PROBLEM TO SOLVE
Pull out each line of the records holding the string "table".

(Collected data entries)
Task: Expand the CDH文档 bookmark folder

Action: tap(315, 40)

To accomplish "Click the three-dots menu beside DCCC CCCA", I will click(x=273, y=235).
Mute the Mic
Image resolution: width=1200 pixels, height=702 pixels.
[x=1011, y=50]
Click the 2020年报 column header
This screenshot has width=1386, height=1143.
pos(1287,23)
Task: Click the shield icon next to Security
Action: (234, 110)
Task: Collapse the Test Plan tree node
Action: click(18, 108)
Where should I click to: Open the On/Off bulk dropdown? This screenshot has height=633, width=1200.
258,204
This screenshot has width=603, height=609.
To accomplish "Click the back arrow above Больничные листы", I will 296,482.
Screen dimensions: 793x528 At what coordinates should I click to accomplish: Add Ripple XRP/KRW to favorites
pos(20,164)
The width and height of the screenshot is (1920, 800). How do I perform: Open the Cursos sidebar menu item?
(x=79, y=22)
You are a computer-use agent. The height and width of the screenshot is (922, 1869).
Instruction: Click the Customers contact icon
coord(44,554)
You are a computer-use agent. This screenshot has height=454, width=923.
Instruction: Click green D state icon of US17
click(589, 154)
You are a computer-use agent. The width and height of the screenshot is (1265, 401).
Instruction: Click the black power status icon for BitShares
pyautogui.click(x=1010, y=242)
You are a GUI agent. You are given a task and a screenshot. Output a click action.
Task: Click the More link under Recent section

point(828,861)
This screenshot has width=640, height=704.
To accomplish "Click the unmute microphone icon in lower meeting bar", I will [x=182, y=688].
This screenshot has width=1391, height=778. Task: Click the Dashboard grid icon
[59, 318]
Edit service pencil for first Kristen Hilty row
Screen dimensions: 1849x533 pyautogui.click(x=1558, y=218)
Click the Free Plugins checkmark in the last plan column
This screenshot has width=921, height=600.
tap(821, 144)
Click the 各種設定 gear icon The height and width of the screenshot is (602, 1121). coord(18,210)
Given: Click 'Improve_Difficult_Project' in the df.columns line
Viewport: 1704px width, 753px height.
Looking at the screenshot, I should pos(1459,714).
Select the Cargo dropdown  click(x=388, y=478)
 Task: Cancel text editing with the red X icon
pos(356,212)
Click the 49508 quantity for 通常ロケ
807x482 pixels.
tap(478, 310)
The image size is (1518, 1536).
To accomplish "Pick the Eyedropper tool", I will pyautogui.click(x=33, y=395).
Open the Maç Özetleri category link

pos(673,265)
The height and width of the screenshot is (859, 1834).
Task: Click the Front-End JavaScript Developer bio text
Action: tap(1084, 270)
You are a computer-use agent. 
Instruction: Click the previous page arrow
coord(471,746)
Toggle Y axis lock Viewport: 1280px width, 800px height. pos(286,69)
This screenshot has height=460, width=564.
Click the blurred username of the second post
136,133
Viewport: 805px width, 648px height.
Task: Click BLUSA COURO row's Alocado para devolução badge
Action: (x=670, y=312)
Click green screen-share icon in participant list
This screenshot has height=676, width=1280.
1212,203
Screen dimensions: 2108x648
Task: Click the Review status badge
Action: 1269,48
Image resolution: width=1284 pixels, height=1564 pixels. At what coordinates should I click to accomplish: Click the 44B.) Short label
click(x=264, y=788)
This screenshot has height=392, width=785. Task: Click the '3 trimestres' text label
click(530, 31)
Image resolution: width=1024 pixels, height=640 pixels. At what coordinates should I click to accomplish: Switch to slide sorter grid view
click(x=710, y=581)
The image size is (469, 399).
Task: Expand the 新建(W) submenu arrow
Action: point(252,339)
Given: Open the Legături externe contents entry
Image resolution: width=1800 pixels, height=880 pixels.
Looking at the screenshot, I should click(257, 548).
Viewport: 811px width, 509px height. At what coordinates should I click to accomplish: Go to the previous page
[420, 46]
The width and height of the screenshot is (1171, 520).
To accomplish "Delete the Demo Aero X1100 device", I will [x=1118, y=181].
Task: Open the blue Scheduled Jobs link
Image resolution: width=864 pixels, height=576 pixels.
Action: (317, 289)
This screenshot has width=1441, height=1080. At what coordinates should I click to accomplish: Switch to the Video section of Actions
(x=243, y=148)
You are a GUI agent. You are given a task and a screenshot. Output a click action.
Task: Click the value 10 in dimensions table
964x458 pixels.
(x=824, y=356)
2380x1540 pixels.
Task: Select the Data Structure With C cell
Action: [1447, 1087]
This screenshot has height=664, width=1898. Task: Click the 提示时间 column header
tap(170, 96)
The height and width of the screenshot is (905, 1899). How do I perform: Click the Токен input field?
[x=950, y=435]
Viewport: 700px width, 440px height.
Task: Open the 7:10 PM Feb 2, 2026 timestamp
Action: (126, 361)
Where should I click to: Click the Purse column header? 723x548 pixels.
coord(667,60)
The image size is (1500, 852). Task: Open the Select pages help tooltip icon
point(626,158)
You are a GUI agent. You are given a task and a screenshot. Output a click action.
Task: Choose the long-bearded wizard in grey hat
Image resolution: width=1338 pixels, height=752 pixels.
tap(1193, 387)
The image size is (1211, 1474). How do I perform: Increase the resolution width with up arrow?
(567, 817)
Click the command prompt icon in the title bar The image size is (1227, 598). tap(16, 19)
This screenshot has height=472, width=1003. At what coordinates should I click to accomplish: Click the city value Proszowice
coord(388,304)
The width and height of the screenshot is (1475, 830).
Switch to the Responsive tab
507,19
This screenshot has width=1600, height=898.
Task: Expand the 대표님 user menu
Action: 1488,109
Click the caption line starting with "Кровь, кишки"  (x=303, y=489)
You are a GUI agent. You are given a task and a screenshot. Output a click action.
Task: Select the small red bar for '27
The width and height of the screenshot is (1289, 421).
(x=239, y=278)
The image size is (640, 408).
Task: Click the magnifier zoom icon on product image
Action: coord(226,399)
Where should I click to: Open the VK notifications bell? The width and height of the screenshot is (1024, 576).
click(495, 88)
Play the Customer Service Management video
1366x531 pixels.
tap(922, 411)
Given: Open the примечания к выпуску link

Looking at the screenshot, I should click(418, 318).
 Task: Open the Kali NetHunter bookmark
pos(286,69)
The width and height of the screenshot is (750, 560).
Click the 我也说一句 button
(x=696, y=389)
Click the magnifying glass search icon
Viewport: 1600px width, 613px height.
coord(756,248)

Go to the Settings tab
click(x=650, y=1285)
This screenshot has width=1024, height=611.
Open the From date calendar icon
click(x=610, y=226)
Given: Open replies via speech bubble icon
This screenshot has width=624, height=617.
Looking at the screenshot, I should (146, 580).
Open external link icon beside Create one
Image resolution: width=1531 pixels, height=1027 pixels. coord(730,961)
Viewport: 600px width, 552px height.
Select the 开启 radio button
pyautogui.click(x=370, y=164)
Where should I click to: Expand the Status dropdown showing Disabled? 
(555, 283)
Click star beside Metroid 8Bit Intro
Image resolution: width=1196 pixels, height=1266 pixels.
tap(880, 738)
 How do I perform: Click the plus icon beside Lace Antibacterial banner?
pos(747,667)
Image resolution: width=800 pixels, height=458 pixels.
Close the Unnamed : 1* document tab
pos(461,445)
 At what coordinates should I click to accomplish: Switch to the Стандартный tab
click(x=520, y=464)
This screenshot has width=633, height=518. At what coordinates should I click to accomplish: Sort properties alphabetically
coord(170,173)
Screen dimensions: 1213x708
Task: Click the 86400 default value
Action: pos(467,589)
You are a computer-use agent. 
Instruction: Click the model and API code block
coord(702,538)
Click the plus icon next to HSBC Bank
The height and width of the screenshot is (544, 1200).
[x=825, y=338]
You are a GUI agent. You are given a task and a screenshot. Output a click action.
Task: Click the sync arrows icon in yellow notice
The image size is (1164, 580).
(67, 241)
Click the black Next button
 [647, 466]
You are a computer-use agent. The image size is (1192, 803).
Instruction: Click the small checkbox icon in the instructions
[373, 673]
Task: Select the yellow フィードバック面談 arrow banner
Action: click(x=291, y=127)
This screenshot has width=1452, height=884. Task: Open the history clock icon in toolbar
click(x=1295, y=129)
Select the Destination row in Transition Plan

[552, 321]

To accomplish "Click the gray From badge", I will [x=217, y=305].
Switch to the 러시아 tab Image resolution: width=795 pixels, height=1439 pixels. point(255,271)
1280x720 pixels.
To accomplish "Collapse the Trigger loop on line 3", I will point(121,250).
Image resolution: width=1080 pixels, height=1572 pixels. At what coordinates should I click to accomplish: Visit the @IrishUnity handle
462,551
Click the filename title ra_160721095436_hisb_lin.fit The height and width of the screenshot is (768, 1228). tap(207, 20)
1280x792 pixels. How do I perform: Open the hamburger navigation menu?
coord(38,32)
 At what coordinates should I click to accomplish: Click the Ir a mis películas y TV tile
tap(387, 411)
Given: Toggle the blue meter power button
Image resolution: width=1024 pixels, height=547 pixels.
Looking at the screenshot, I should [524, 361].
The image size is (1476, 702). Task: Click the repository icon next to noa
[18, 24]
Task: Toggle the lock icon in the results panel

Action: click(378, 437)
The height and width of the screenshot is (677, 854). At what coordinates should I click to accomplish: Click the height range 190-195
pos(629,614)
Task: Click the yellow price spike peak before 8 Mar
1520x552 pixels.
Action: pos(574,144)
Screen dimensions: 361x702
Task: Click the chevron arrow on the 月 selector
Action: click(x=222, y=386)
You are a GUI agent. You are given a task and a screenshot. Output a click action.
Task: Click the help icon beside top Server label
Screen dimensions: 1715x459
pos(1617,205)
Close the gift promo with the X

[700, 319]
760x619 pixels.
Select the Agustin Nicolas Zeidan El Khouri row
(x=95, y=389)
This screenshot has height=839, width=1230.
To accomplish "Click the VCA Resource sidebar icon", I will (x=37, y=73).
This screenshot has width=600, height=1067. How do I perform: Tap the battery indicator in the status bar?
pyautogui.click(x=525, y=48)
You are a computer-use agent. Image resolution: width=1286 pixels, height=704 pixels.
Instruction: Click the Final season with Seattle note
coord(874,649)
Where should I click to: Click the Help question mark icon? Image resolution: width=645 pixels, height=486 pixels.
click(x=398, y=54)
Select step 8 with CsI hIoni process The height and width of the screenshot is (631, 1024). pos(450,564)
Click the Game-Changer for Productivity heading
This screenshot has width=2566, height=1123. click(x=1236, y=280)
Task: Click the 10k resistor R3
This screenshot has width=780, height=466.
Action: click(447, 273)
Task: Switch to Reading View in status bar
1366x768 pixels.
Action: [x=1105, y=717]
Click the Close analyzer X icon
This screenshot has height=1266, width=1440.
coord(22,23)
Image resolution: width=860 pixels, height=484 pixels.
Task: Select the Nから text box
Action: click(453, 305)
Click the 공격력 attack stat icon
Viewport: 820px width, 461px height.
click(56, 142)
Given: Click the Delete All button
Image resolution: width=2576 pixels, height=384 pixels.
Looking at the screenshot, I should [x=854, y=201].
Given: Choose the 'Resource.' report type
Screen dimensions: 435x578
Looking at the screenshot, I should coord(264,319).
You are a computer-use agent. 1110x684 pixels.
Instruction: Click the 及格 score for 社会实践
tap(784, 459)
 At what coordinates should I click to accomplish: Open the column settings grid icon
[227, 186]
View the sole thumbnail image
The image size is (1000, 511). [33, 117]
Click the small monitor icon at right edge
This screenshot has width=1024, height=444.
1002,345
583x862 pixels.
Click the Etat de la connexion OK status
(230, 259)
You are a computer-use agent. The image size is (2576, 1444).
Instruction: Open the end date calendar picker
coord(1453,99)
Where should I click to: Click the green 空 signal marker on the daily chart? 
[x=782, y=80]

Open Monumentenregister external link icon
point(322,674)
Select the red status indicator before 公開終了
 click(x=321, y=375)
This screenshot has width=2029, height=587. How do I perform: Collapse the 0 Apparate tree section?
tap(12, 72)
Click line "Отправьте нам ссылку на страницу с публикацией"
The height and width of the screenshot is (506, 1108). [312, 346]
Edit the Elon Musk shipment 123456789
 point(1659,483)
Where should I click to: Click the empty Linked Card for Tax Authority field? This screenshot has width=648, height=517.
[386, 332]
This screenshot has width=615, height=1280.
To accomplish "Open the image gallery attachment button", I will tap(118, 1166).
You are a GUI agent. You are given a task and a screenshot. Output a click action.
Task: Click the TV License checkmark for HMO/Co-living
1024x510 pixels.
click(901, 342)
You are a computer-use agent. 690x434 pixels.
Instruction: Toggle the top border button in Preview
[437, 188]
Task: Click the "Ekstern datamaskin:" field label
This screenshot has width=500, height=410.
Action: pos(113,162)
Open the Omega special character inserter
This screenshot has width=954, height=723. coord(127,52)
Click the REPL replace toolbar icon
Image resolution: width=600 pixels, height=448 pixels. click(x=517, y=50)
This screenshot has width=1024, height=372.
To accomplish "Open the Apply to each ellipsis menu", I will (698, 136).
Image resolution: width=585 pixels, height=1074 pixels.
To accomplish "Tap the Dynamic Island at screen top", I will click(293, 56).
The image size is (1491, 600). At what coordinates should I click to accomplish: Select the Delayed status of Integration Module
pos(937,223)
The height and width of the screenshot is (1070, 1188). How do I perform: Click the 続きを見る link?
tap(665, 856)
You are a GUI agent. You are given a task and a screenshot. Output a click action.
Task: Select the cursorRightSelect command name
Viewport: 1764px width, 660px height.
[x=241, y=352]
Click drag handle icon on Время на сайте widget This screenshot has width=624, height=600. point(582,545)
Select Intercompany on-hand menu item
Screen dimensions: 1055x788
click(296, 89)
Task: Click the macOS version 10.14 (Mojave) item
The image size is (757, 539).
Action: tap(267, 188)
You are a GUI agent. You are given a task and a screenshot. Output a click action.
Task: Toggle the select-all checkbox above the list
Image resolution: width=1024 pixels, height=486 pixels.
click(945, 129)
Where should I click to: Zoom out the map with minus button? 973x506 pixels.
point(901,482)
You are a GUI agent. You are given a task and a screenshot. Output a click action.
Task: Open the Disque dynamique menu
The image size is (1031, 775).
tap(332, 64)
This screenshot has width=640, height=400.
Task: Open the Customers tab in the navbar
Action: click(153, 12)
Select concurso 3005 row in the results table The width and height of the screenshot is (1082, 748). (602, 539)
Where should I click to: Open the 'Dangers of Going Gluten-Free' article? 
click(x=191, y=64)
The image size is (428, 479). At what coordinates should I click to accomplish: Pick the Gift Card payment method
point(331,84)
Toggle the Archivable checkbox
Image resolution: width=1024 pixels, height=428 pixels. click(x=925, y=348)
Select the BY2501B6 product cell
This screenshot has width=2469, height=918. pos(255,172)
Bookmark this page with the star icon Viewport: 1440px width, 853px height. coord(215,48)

EXPECTED ANSWER
Task: Click the value 10 in dimensions table
Select concurso 3005 row in the results table The width and height of the screenshot is (1082, 748). (602, 539)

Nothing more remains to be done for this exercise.